### Excerpted records
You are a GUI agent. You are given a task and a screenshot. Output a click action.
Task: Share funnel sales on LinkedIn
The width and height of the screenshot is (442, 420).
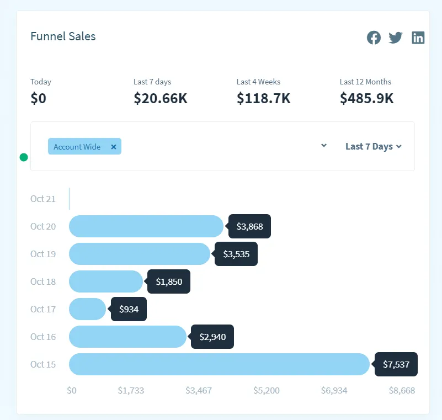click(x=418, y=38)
######
### Excerpted records
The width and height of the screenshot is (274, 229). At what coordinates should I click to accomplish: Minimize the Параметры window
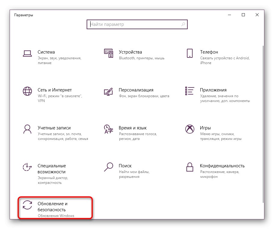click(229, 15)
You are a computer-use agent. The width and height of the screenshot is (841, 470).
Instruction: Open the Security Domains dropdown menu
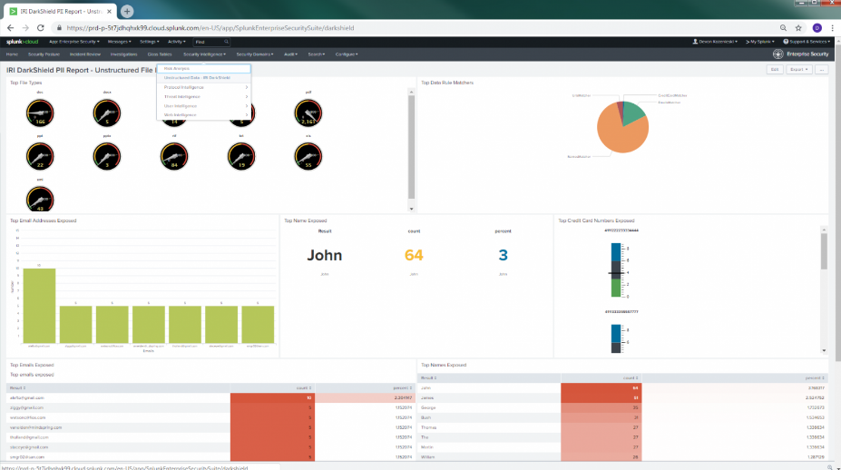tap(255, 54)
######
> _Task item_: The expected output is one number, the tally of lines above containing "agent".

> _Response_: 2